I began to know that the breakdown of my relationship was for a greater purpose. I had to understand and discover that there is a reason I was going through this pain. I used this knowledge and compassion for my very own human experience.

I went through the process of healing and it brought me back to a place deep inside that is filled with wisdom, knowledge, and compassion regardless of how dark my situation was.

I stayed Strong-Child Focused-Moved Forward….

Divorce: The Ultimate Life-Changing Experience - Action Steps

It is time to step out of the shadow of your divorce story and into the light of genuine facts that contributed to the divorce.

It is time to get real and search for your inner truth by writing it down in a journal or pen and paper.

Instructions:

1. It’s time to create a writing spot where it is free from distractions. Make yourself a cup of tea or a cup of coffee or a glass of wine.

2. This is time to be kind to your human soul and the language expressed should be your darkest feelings, vulnerability, and deepest secrets.

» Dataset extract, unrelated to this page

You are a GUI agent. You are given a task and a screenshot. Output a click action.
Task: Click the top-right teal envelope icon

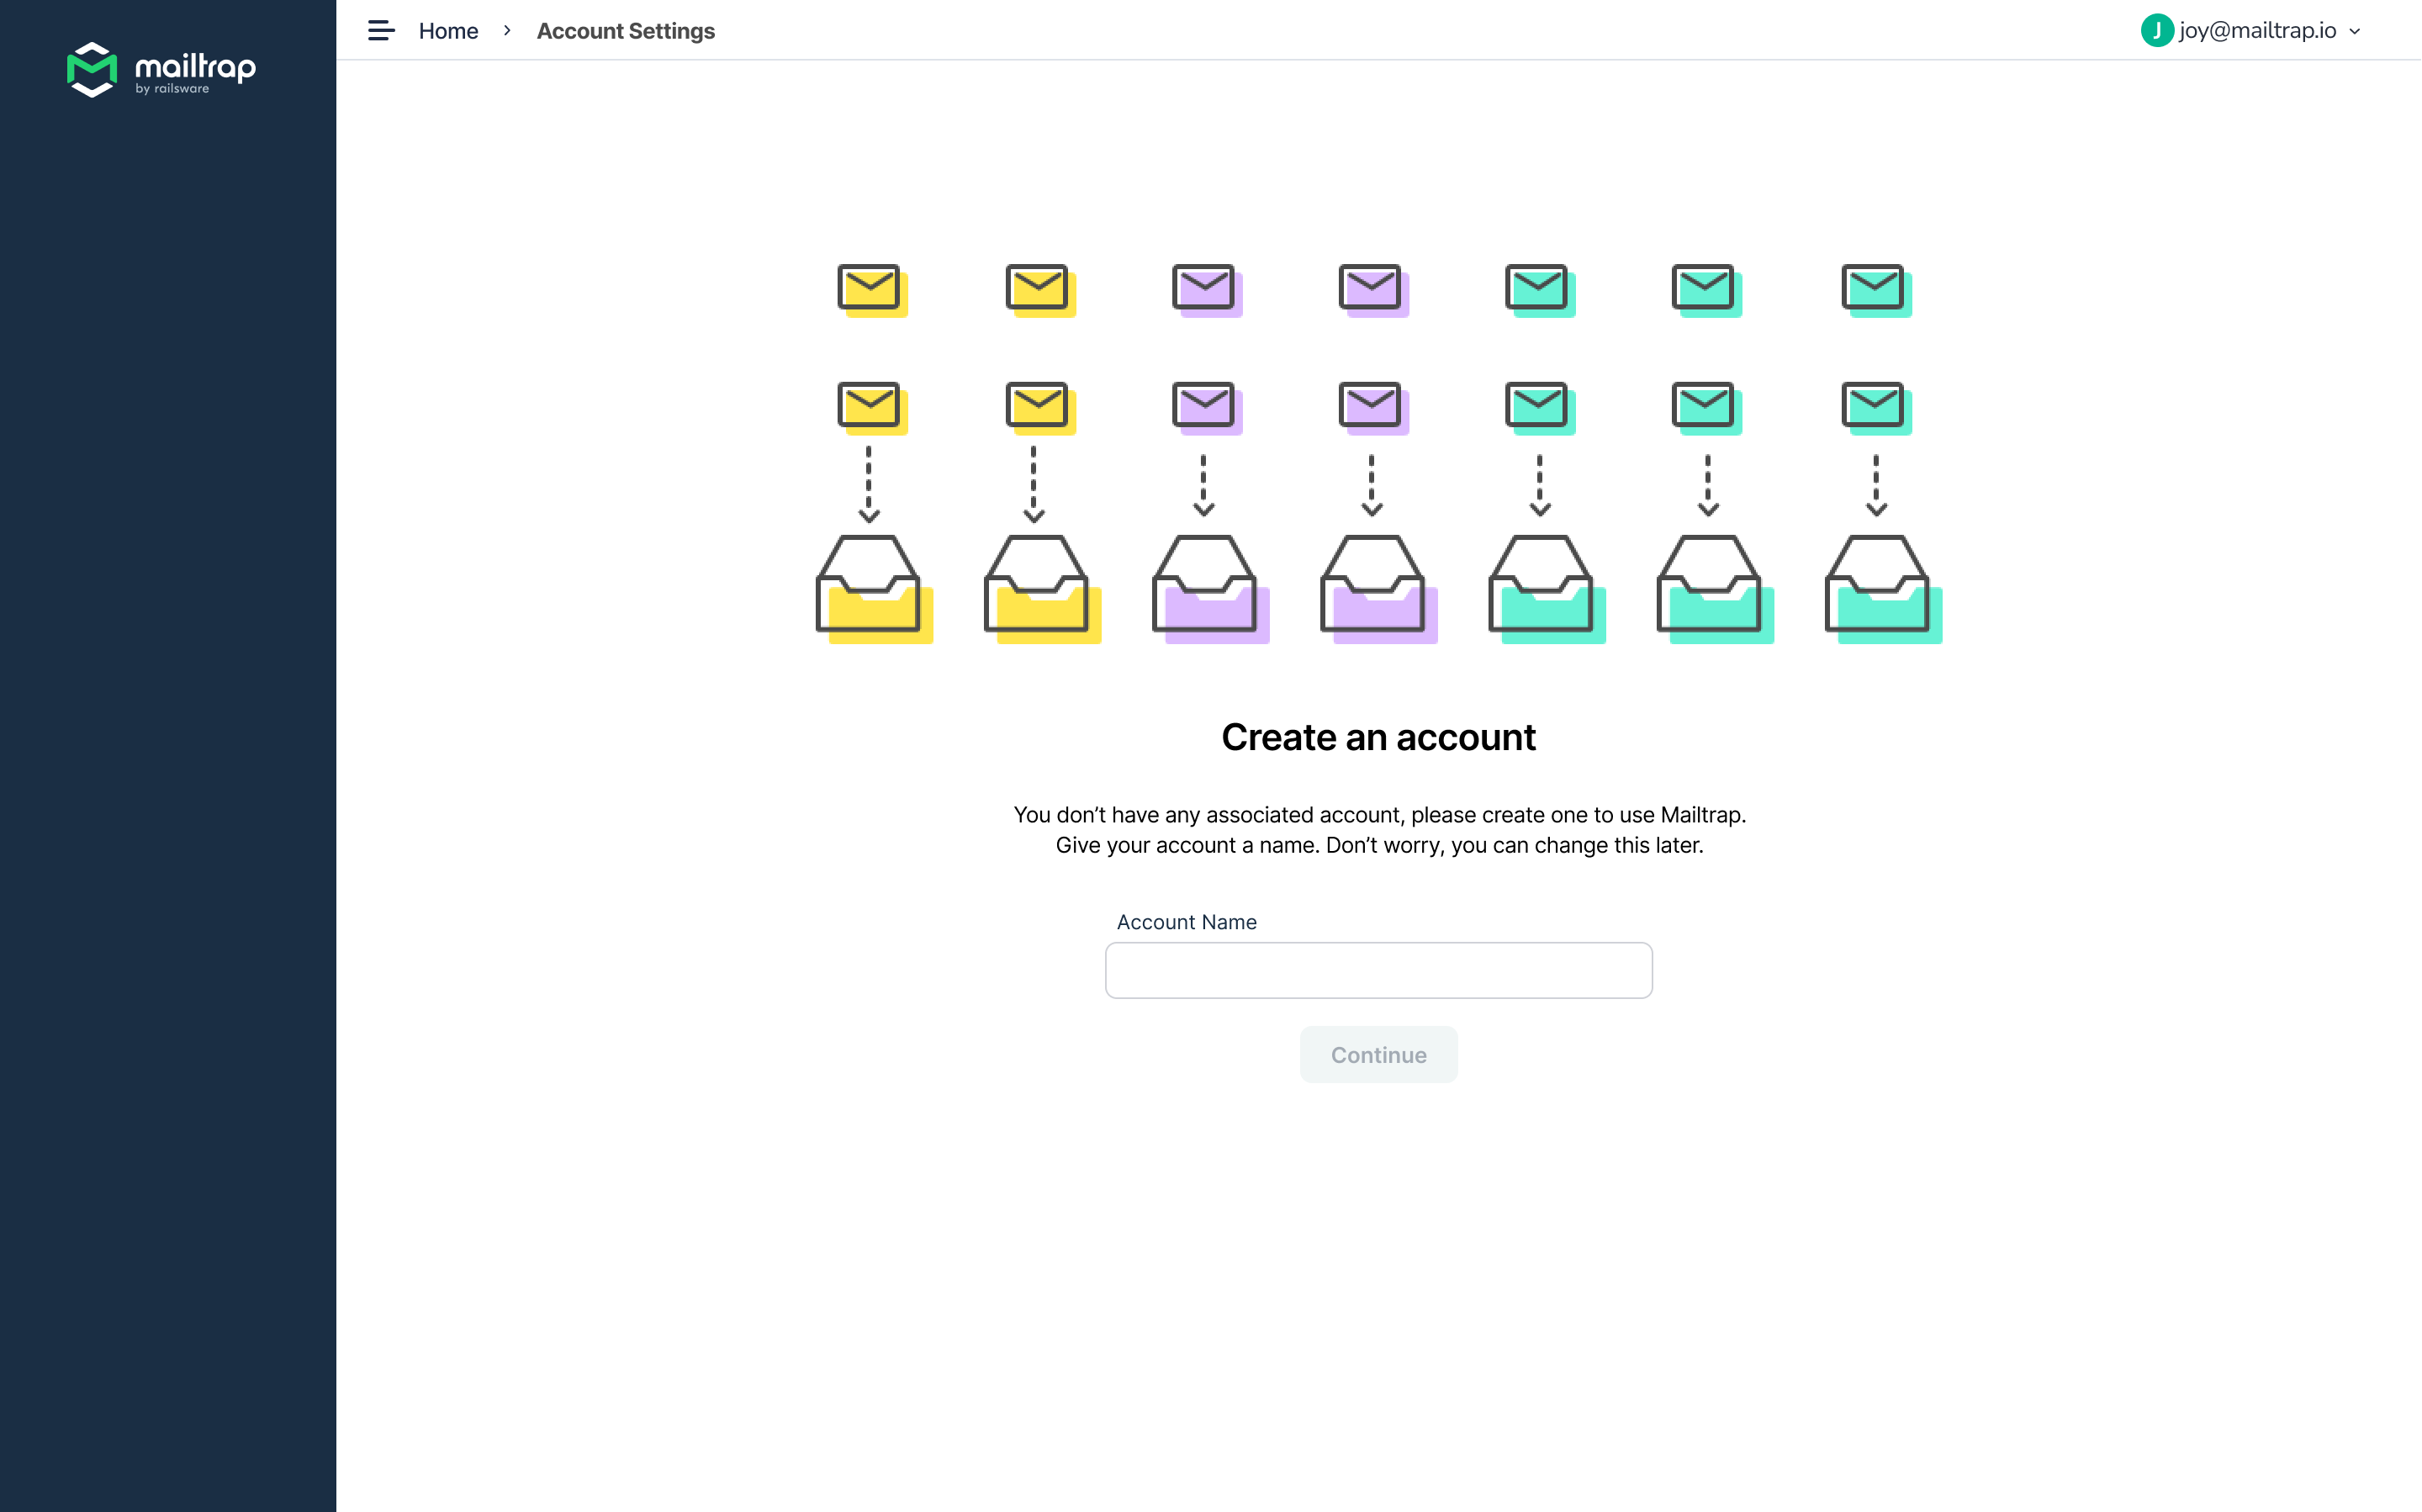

Give yourself permission to bring forth whatever needs to be said concerning yourself, your ex-partner, and your divorce.

3. Allow a few days to pass by and go back and read this letter. Then ask yourself as you revisit each detail.

4. How much is this true? How much of this is fiction? Circle each Truth and write T next to it and then circle Fiction and write F next to it.

5. Now it’s time to write on a piece of paper all the Truth and all the Fiction by making a line in the middle of your paper.

It may surprise you!

6. Go back and rewrite your story only with the Truth. Is your story different?